READING TEXT:
* start *

2016-09-29 Thread milanisko k
út 27. 9. 2016 v 20:12 odesílatel Assaf Muller  napsal:

> On Tue, Sep 27, 2016 at 2:05 PM, Assaf Muller  wrote:
>
>>
>>
>> On Tue, Sep 27, 2016 at 12:18 PM, Timur Nurlygayanov <
>> tnurlygaya...@mirantis.com> wrote:
>>
>>> Hi milan,
>>>
>>> we have measured the test coverage for OpenStack components with
>>> coverage.py tool [1]. It is very easy tool and it allows measure the
>>> coverage by lines of code and etc. (several metrics are available).

* end *

LISTING:
* start *

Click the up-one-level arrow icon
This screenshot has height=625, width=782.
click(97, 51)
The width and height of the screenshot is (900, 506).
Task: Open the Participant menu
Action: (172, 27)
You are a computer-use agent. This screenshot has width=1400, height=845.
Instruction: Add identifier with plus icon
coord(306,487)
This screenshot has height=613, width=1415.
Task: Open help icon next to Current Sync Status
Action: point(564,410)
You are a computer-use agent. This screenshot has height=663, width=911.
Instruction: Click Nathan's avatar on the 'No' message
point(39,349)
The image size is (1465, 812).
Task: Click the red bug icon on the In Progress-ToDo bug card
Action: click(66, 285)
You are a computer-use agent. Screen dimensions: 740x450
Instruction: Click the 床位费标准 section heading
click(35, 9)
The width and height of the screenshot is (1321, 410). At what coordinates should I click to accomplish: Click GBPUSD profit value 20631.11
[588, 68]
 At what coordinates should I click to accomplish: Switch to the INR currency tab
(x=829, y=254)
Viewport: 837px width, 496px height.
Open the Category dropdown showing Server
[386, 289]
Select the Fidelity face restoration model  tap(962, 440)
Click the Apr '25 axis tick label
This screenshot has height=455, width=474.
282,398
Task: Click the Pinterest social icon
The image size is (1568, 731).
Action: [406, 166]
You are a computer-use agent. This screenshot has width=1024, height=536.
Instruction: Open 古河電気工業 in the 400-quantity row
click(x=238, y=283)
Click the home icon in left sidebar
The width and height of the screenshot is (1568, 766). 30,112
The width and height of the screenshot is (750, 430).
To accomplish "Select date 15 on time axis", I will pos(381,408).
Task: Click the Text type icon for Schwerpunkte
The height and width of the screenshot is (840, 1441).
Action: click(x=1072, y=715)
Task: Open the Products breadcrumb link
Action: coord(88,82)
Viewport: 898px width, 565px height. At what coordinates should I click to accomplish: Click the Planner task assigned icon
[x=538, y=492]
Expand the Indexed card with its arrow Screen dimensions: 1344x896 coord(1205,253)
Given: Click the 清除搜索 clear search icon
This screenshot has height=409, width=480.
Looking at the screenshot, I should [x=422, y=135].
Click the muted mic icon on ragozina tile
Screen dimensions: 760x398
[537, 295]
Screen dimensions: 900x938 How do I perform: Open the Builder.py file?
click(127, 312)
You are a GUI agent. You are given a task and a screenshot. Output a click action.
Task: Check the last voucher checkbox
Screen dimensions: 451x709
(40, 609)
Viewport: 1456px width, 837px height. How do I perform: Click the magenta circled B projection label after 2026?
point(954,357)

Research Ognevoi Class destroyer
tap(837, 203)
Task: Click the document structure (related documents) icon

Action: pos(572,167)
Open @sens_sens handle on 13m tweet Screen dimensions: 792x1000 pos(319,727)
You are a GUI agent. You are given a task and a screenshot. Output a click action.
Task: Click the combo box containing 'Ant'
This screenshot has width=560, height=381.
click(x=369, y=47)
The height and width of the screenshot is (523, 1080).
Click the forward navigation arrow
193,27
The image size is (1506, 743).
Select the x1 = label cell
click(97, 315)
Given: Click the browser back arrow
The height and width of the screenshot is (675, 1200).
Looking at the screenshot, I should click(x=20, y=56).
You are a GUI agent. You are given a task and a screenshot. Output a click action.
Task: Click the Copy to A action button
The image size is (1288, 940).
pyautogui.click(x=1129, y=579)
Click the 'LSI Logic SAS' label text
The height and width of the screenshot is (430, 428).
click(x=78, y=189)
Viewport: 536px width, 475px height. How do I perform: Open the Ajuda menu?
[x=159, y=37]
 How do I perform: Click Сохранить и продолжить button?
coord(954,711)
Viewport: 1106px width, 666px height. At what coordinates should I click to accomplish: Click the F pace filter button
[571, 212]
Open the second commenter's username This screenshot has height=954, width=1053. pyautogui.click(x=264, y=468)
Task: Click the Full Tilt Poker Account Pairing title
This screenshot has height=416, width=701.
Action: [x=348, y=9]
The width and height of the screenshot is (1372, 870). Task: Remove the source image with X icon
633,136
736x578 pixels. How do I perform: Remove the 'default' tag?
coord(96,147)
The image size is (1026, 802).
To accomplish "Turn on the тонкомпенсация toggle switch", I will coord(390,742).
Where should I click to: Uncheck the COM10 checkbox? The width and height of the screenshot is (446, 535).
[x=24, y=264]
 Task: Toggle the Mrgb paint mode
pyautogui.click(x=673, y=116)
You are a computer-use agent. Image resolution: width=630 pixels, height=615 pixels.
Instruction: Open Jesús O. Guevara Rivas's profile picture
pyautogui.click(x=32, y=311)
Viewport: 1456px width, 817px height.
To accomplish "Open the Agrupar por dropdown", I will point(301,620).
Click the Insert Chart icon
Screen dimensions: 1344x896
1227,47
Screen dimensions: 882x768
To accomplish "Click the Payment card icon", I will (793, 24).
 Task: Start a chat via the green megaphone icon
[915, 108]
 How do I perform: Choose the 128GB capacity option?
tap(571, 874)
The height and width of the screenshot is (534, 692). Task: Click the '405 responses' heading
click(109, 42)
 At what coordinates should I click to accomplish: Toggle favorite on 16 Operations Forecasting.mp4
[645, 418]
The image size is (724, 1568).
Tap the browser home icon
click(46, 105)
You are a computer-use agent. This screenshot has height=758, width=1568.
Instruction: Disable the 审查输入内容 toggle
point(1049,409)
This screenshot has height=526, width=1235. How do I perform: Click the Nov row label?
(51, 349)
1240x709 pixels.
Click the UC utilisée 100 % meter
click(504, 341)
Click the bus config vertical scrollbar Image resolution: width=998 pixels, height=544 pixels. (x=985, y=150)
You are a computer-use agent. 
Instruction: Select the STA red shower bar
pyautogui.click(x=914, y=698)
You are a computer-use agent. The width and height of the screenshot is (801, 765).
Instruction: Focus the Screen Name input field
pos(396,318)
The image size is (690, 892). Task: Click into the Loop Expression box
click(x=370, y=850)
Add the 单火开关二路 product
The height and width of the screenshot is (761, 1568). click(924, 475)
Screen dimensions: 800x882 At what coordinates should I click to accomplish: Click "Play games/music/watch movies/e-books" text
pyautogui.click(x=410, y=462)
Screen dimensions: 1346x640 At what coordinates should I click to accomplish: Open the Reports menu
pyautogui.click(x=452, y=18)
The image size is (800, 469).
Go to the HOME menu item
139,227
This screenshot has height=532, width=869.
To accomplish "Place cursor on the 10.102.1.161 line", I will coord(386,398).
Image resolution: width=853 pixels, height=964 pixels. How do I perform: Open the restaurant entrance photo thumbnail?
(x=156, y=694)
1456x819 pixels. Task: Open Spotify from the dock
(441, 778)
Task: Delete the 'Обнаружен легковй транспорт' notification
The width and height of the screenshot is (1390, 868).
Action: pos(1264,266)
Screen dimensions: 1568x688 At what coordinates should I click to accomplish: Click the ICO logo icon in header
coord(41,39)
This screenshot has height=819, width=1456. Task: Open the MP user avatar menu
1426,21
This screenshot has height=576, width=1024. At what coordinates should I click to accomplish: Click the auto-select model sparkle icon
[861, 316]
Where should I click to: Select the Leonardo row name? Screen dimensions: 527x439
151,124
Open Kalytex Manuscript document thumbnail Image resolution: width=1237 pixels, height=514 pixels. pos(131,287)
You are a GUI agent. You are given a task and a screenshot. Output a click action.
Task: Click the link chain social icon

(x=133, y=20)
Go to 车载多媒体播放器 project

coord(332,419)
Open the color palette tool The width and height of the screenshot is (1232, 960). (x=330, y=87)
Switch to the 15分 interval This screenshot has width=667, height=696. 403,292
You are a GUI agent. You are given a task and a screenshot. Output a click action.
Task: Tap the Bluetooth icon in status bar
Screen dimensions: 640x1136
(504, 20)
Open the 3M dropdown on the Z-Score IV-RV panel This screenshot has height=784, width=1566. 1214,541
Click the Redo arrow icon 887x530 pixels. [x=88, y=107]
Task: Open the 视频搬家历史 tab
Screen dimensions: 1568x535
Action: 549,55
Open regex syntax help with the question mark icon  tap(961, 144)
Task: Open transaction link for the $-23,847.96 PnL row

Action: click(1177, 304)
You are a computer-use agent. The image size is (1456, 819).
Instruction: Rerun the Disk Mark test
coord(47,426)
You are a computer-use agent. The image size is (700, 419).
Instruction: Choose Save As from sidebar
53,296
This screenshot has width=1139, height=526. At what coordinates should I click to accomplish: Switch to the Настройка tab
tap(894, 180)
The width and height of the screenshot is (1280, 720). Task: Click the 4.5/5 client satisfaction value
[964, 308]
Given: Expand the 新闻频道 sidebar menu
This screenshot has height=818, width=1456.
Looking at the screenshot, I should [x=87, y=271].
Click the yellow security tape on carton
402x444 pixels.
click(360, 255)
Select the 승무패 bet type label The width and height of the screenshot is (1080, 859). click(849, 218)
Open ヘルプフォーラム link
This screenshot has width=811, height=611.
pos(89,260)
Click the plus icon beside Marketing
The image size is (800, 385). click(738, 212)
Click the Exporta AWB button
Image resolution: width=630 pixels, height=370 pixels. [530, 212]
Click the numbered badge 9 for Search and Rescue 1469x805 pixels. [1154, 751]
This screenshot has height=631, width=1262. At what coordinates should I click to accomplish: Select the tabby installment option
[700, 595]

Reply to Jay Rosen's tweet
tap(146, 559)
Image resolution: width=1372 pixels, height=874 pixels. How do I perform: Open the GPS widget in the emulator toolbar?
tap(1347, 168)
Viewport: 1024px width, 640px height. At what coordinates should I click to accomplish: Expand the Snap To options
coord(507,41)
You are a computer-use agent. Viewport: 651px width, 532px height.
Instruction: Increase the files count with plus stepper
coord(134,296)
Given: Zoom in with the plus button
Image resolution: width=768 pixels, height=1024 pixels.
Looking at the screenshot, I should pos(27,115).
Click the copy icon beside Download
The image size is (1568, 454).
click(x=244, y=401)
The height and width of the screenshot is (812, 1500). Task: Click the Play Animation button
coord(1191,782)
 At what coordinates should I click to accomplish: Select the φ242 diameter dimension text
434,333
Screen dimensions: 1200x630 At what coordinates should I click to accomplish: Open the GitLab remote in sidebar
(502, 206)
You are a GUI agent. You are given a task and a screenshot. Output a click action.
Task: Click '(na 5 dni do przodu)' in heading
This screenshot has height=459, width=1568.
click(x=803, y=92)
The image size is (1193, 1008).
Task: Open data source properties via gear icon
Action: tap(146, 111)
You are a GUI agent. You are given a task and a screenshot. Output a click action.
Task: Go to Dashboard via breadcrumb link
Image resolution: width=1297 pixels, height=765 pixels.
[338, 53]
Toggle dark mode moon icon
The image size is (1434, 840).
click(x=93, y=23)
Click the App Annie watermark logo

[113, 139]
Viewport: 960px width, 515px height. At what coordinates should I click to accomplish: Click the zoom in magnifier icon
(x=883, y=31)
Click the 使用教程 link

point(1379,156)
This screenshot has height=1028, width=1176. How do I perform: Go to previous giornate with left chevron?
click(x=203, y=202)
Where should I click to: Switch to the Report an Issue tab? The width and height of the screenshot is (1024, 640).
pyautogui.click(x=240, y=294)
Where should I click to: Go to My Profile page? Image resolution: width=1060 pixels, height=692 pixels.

* end *

TO BE DONE:
1. List every clock time that appears in the email excerpt.
2. Do these statements agree with the email excerpt? Answer yes or no for each and quote the words that decide it.
(a) The tool used to measure test coverage was coverage.py.
(b) The tool measures coverage only by lines of code.
(c) Timur Nurlygayanov's message is dated Sep 27, 2016.
3. Answer from the email excerpt.
(a) What date is given on the first line?
(b) What email domain appears in Timur Nurlygayanov's address?
(c) For what was the test coverage measured?
The rows are separate material and are not part of the email excerpt.

SOLUTION LIST:
1.
20:12
2:05 PM
12:18 PM

2.
(a) Yes: "coverage.py tool [1]"
(b) No: "by lines of code and etc. (several metrics are available)"
(c) Yes: "On Tue, Sep 27, 2016 at 12:18 PM, Timur Nurlygayanov <"

3.
(a) 2016-09-29
(b) mirantis.com
(c) OpenStack components